Well, I'm no Ed McGrogan, so this will be Monday Net Post Lite, maybe Ultra-Lite - just a way to drop in to say happy Monday (I will be out of the office all day) and give y'all a place to talk. And there's plenty of fodder for that; Gael Monfils won his first title (at Metz) after a four-year drought, Shahar Pe'er bagged her second consecutive trophy (in Tashkent), Albert Montanes won the third title of his career (Bucharest), and Ana Ivanovic continued her plunge into a career black hole, double-faulting 11 times on her way to a first-round loss in Tokyo.
But the biggest news yesterday came out of Seoul, Korea, where Kimiko Date Krumm became the second-oldest woman (after Billie Jean King, which isn't bad company at all) ever to win a WTA event. Incidentally, BJK won her historic title in Birmingham in 1983, at age 39 and seven months.
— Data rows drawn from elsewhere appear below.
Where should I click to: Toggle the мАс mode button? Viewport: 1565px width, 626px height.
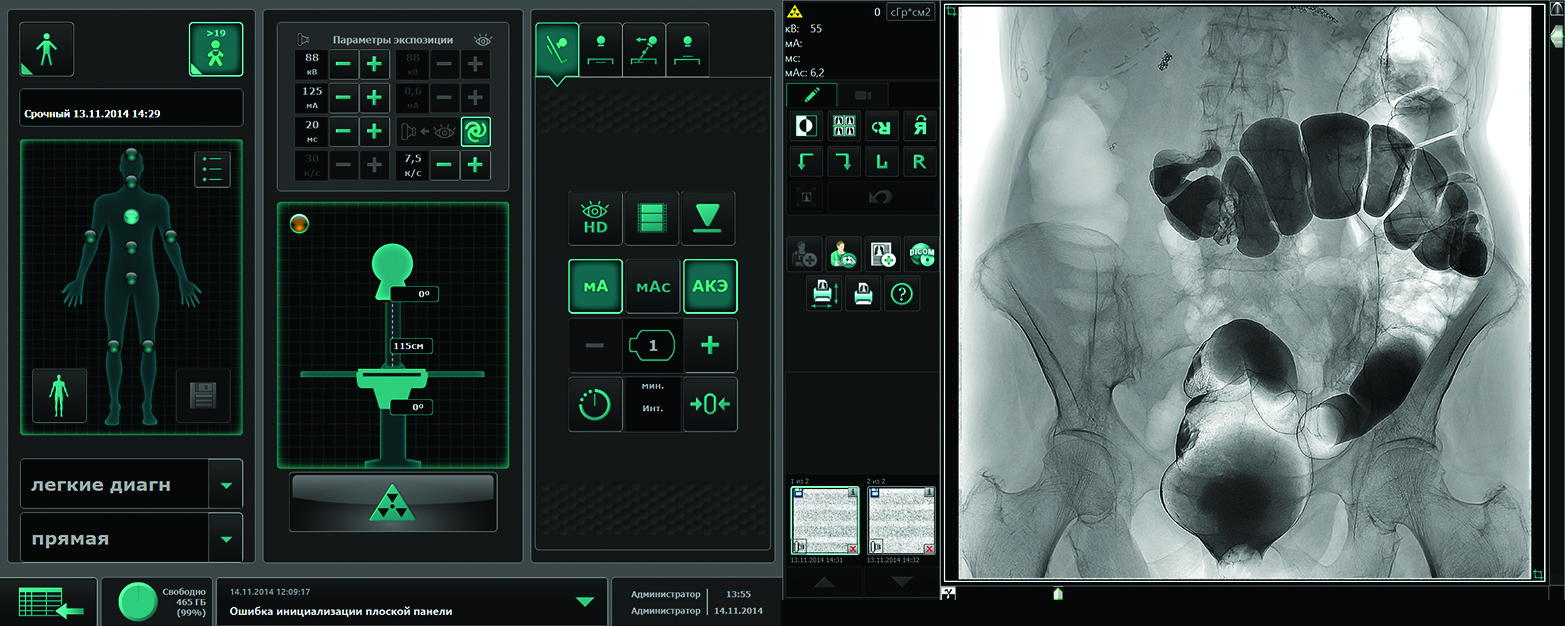[x=651, y=286]
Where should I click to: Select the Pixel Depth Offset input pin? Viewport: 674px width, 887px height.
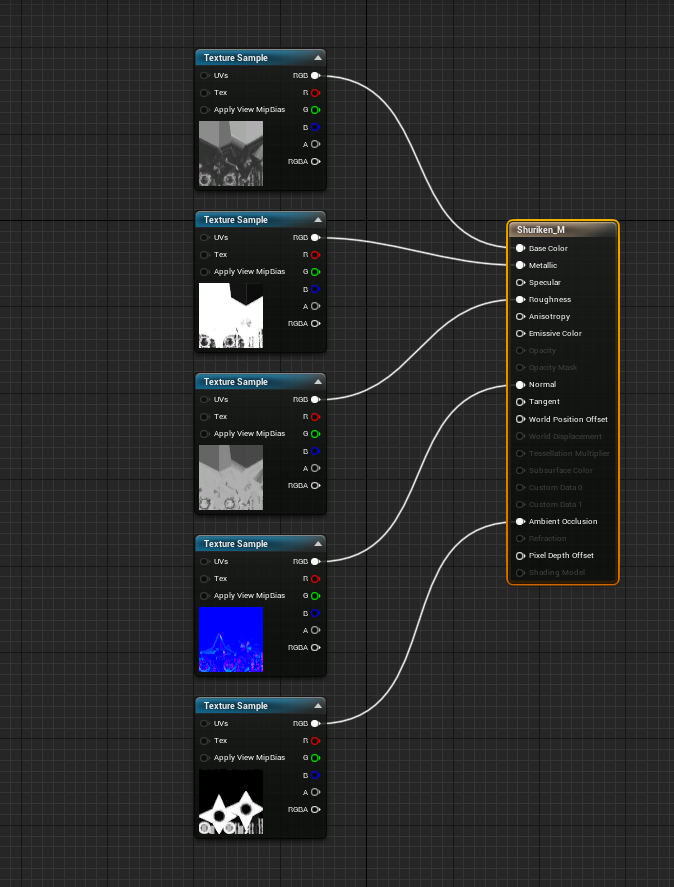[520, 555]
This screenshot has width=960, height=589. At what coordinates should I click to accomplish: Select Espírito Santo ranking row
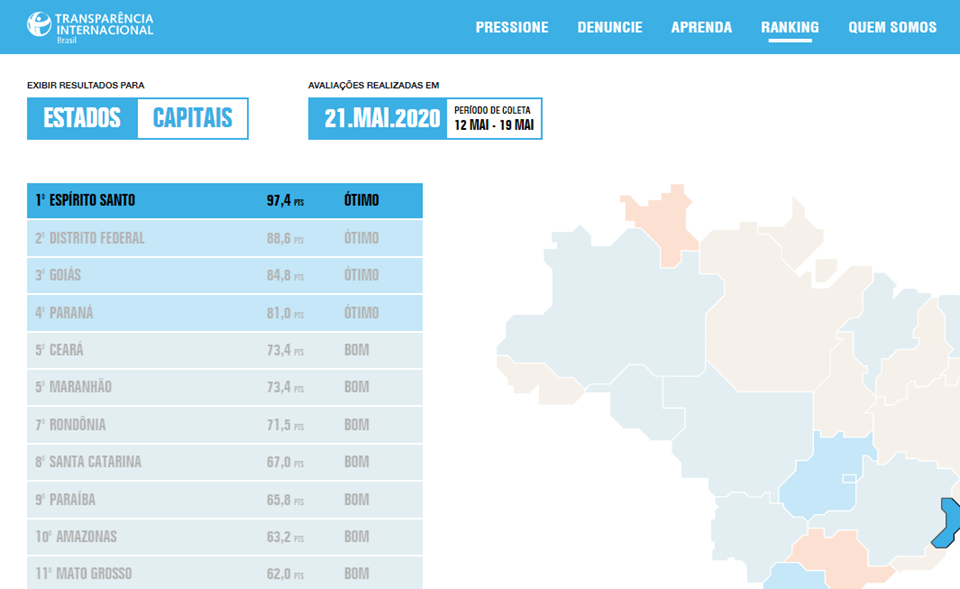coord(224,200)
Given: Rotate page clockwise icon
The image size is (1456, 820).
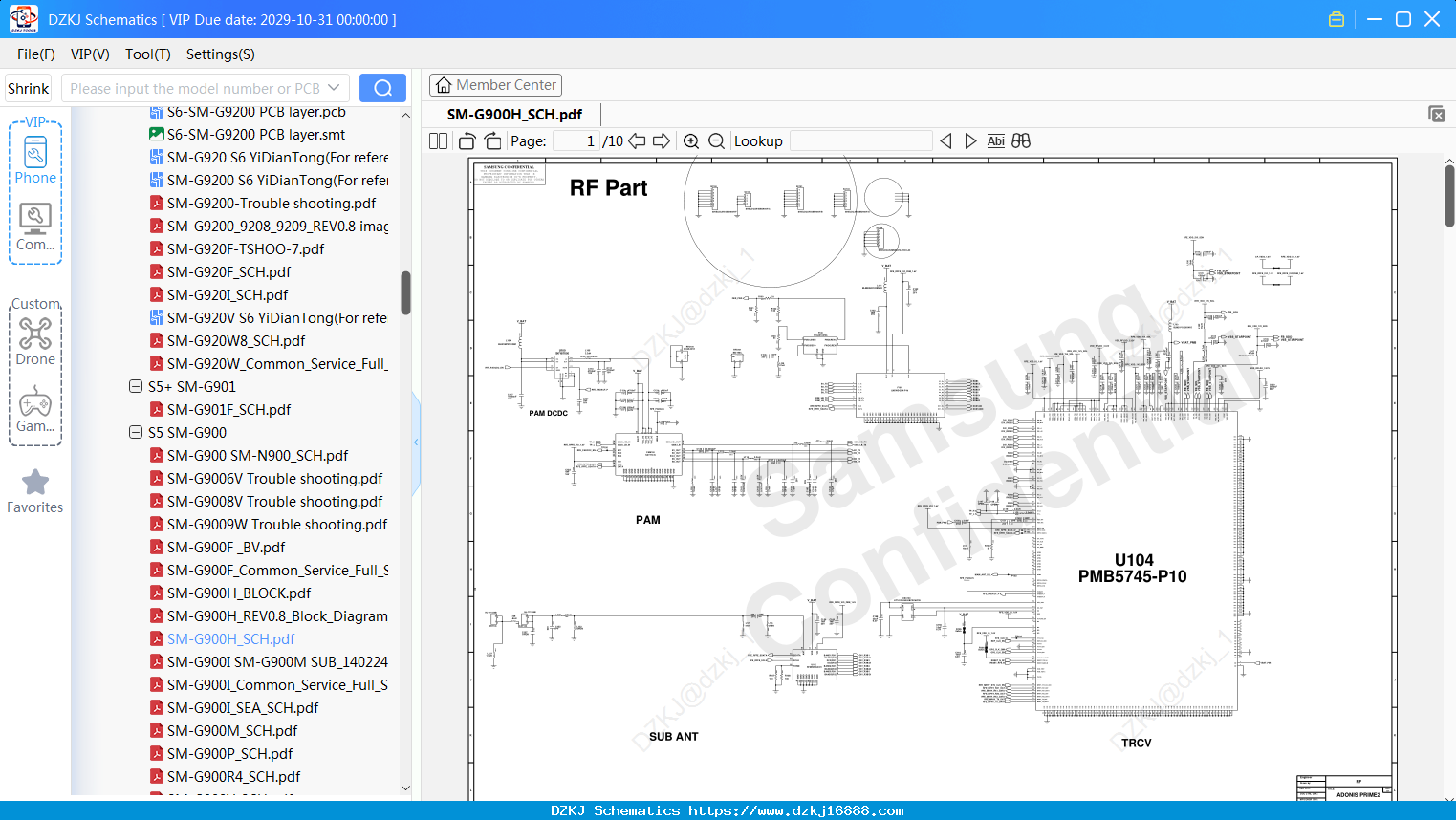Looking at the screenshot, I should click(492, 141).
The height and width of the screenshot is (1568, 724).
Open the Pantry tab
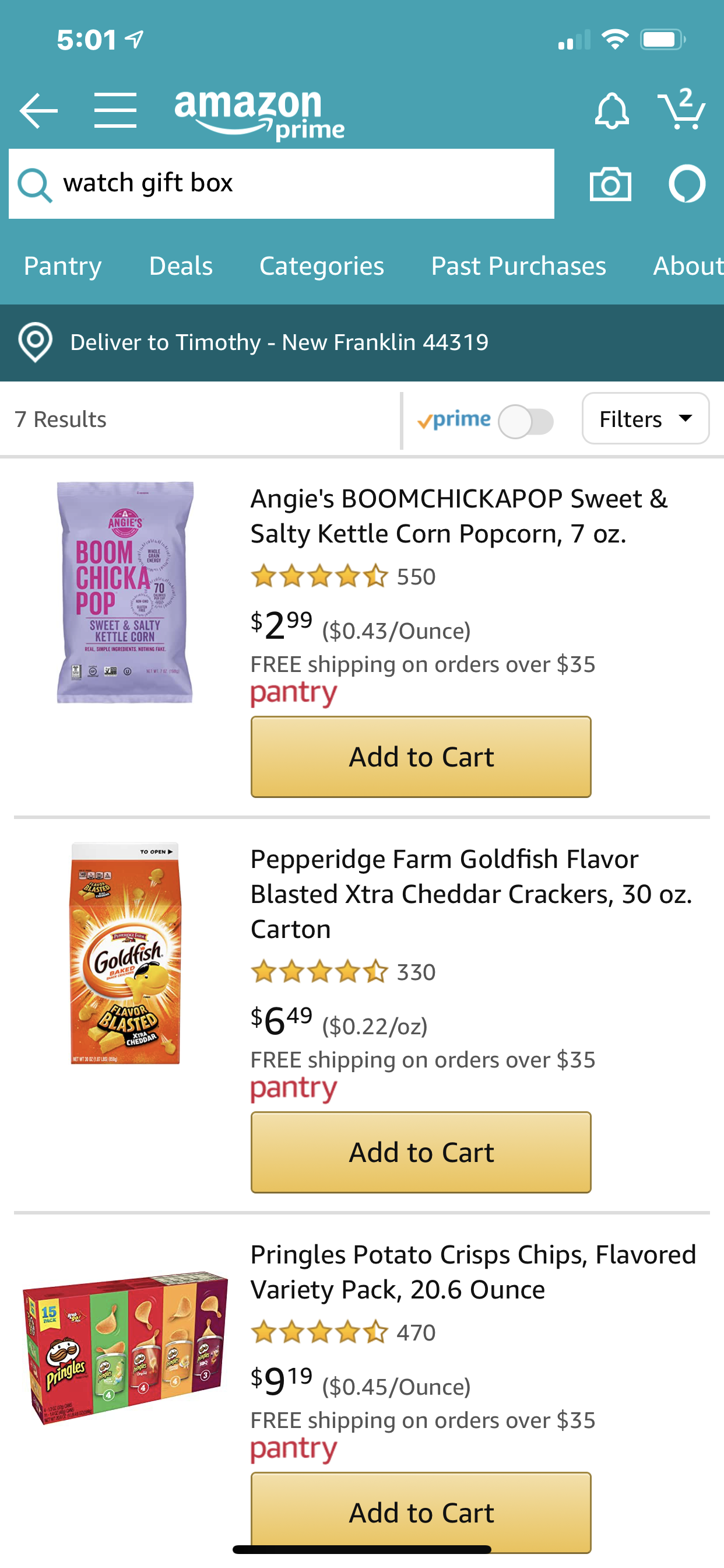(63, 266)
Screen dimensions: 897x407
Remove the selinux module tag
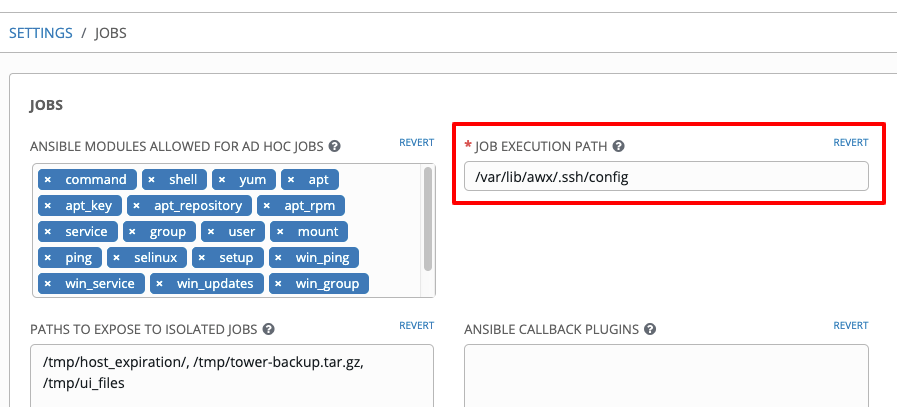point(117,258)
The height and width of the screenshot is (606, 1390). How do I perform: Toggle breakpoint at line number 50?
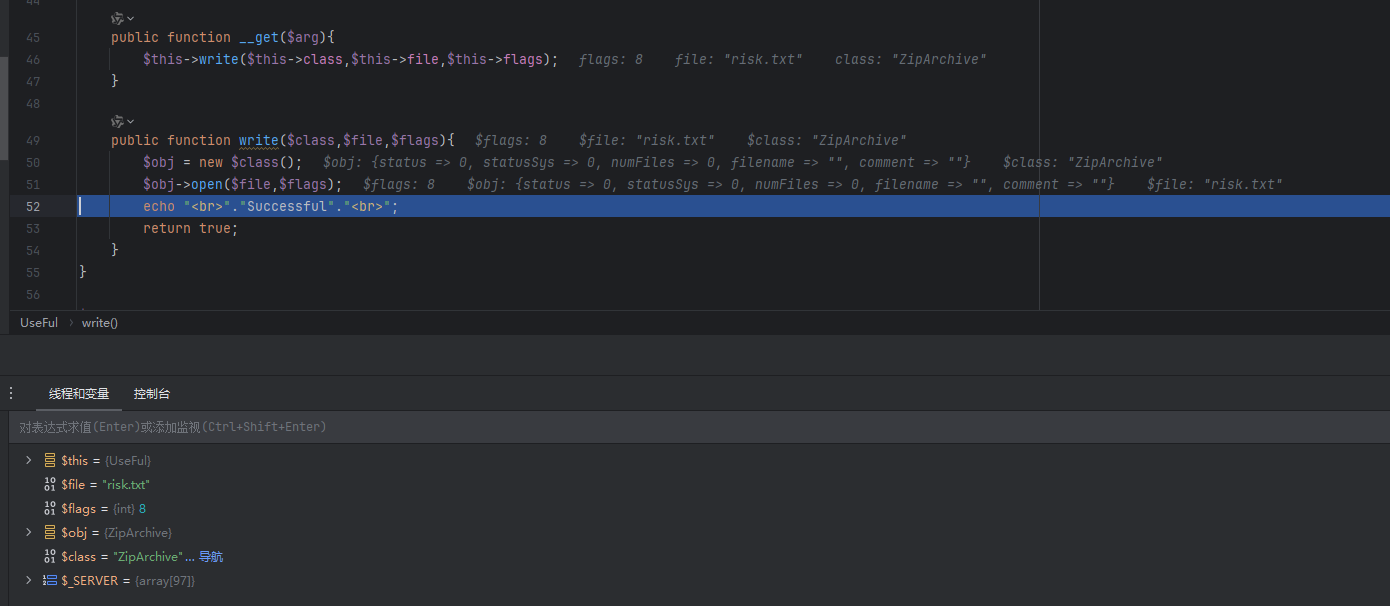[x=34, y=162]
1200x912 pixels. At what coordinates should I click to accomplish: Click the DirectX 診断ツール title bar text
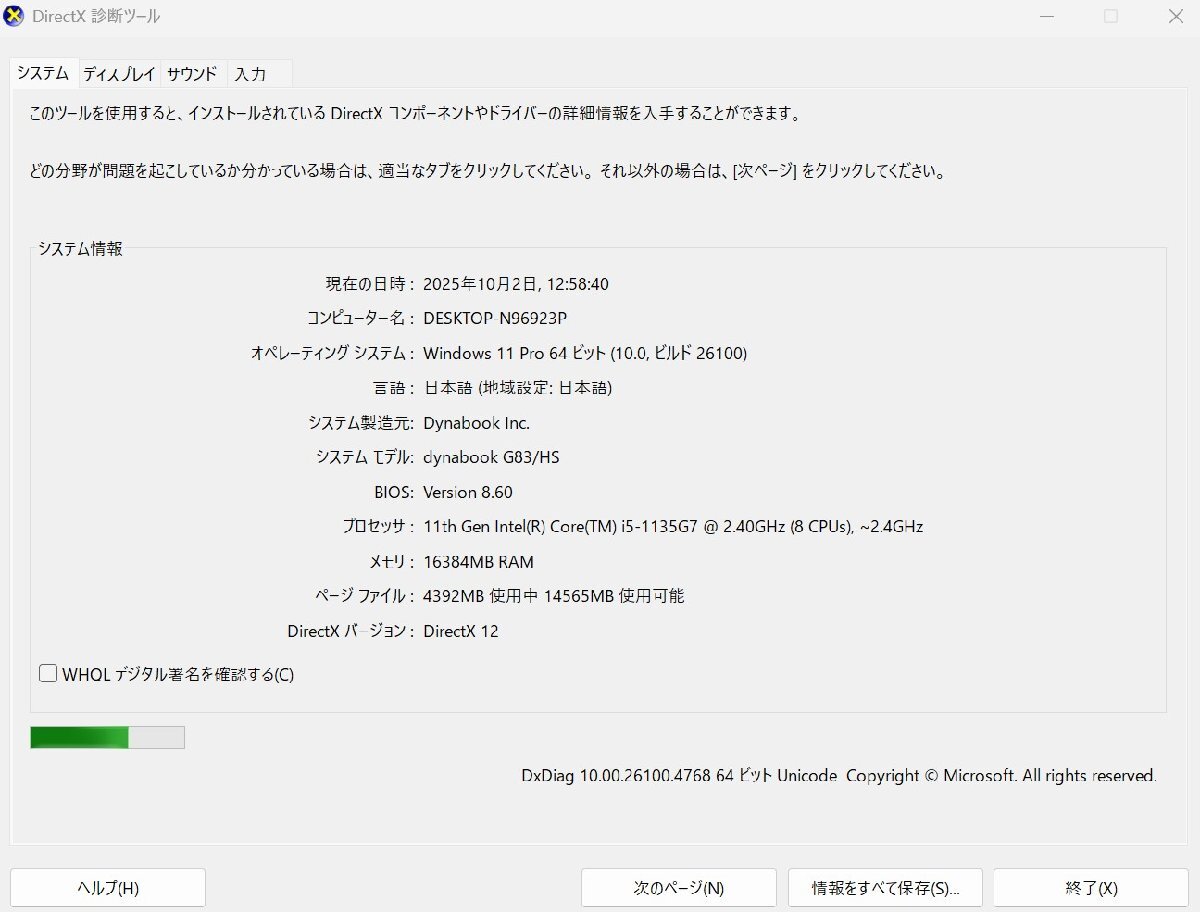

At Seoul, Krumm prevailed over the woman whose name I don't have a snowball's chance of every spelling correctly without checking a reference: Annabel Medina Garrigues.
See what I mean? It's Anabel with one "n".
But never mind. What a splendid day for Krumm, who turned 39 today, just hours after her triumph.
I wrote a post that will be published later today over at ESPNon what all these career resurgences may mean for women's tennis, and nut of it is that they may lead more and more women to contemplate taking a mid-career break - whether it's for child-bearing or rest and recreation. It's safe to do that now, thanks to Kim Clijsters, Krumm, Justine Henin and - lest we forget - Sybille Bammer. It's too early to call this a trend; but in light of Krumm having won Seoul after taking a dozen years off, it's safe to say anything is possible.
Tennis generally takes its cues from larger, broad cultural trends. Witness the way women's tennis evolved into the sport it is today in lock-step with the feminist movement. But just as feminism has changed over the intervening decades, and the notion of a "liberated woman" has gone through many and sometimes conflicting permutations, the women of tennis have been changing too - giving vent to desires and discontents they would have been reluctant to articulate, never mind act upon, in decades past.
!89805190 Until a few months ago, women tennis players didn't entertain the idea of taking mid-career breaks, and that was partly because of the original feminist paradigm. What the hail, the men players with whom the women were trying to achieve and demonstrate parity didn't do that kind of thing; it might look bad if women did. So taking a sabbatical was simply out of the question, it could be read as weakness, it might even suggest that the women doing it are somehow less "professional," Less worthy of equal treatment (never mind equal pay). This concern, and attitude, has taken a huge hit recently.
In retrospect, it was silly of me to get irritated about the way Clijsters and Henin had insisted that they were "retired" while still in their mid-20s. It was an easy thing to ridicule, but that's no excuse. If I had taken a slightly longer view, I might have realized that they declared that they were going into retirement not just because a form of depression made it inconceivable to them that they might come back, but because there was no template for taking a break - no established, viable option. You either were a full-time player or you were out of there. Give the Williams sisters credit here; they too were on the same track when they began to insist on their right to play as often - or as infrequently - as they chose.
But a new career template now exists. The women under discussion have found a career plan B, and who cares that the men don't do it? I'm sure one of you college professors could come up with a name for this, something like post-feminist tennis feminism. Can we say that neither Clijsters nor Henin, no matter how the latter's comeback eventually works out, is truly liberated? It's one thing to break out of your chains and disappear; it's quite another to realize that those shackles were imaginary, locked in place institutionally as well as personally and - most of all - that you don't have to run and hide once you escape. You can go right back to where you were held captive, free to do a as you wish with a reasonable shot at being not just as good, but maybe even better.
Bammer, Clijsters, Henin and Krumm might have conspired to bring about a sea-change in the mentality of women pros. Only time will tell. But the long-standing notion that women must be in thrall to career, especially as it's defined and practiced by men, now lies in smoking runs.